Lets MCP clients such as **Claude.ai** connect to a Forgejo instance through a single public HTTPS endpoint, with per-user authentication delegated to Forgejo's own OAuth2 provider. The broker handles the OAuth dance, then spawns a dedicated `forgejo-mcp --transport stdio` subprocess for each authenticated session, scoped to the authenticated user's Forgejo access token.
**Status:** Planning. No code yet. See [`docs/design.md`](docs/design.md) for the architecture and [`docs/plan.md`](docs/plan.md) for the phased implementation plan.
## How it fits
```
Claude.ai ──HTTPS──▶ Caddy ──▶ fjmcp-broker ──stdio──▶ forgejo-mcp ──▶ Forgejo API
(this) (one per user (per-user
session) token)
```
- **`fjmcp-broker`** (this project): one long-running process. Handles OAuth discovery, dynamic client registration, the authorization-code flow against Forgejo, session lifecycle, and stdio-to-streamable-HTTP bridging.
- **`forgejo-mcp`** (existing project): used as-is. Spawned per-session with the authenticated user's `FORGEJO_ACCESS_TOKEN` in the environment.
- **Caddy**: terminates TLS for the public hostname and reverse-proxies to the broker.
## Why a broker instead of adding OAuth to forgejo-mcp?

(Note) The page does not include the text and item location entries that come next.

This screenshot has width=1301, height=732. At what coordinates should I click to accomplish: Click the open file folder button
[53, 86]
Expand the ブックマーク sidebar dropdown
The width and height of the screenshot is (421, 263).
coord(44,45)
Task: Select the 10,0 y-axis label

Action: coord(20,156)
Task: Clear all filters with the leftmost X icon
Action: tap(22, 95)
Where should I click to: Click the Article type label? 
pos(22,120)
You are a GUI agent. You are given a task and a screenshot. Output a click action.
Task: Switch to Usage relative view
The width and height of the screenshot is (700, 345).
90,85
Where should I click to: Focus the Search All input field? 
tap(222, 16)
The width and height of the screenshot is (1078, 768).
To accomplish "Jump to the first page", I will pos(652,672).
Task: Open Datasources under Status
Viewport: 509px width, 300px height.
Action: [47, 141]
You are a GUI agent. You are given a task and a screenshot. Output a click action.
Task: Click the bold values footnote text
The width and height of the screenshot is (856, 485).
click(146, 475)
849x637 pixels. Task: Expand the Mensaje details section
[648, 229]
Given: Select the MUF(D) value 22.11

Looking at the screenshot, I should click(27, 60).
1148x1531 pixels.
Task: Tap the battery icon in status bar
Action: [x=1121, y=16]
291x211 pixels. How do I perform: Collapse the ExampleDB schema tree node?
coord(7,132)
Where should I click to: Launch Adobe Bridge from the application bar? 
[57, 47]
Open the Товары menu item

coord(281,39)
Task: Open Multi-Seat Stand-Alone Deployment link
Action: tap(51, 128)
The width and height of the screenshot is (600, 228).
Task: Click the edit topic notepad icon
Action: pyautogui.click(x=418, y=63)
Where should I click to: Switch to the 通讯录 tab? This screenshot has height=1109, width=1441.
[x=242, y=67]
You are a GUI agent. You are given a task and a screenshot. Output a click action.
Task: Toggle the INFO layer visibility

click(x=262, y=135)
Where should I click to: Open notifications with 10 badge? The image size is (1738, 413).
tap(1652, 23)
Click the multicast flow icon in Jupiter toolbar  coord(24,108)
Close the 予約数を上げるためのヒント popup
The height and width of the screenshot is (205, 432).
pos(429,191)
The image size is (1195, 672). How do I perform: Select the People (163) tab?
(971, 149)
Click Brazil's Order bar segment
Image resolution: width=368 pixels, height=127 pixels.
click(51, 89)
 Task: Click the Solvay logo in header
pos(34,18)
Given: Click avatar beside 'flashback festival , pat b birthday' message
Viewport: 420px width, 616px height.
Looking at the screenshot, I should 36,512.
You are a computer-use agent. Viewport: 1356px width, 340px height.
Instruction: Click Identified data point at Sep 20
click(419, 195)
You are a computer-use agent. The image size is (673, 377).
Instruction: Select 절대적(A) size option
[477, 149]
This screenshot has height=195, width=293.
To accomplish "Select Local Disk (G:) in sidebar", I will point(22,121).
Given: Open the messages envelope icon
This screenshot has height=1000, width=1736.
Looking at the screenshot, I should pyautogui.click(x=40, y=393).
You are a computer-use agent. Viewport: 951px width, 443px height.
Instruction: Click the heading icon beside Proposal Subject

Process-level isolation. Each user's Forgejo token lives in exactly one subprocess — the broker never needs to demultiplex tokens inside a single shared client. This keeps forgejo-mcp's `sync.Once` singleton-client pattern valid and avoids a refactor of every tool handler. Full trade-off in [`docs/design.md`](docs/design.md).
## Quick map
| File | What |
|---|---|
| [`docs/design.md`](docs/design.md) | Architecture, components, token flow, deployment, security |
| [`docs/plan.md`](docs/plan.md) | Seven-phase implementation plan with acceptance criteria |
| [`docs/deploy-podman.md`](docs/deploy-podman.md) | End-to-end production deploy with rootless podman + Quadlet |
| [`docs/deploy-caddy.md`](docs/deploy-caddy.md) | Caddy reverse-proxy front-end (TLS, SSE, host-header defense) |
| [`Containerfile`](Containerfile) | Multi-stage build; bundles broker + pinned forgejo-mcp |
| [`deploy/podman/`](deploy/podman/) | Quadlet unit and example env file |
| [`deploy/caddy/`](deploy/caddy/) | Example Caddyfile |
## License
[MIT](LICENSE) © 2026 Ole-Morten Duesund.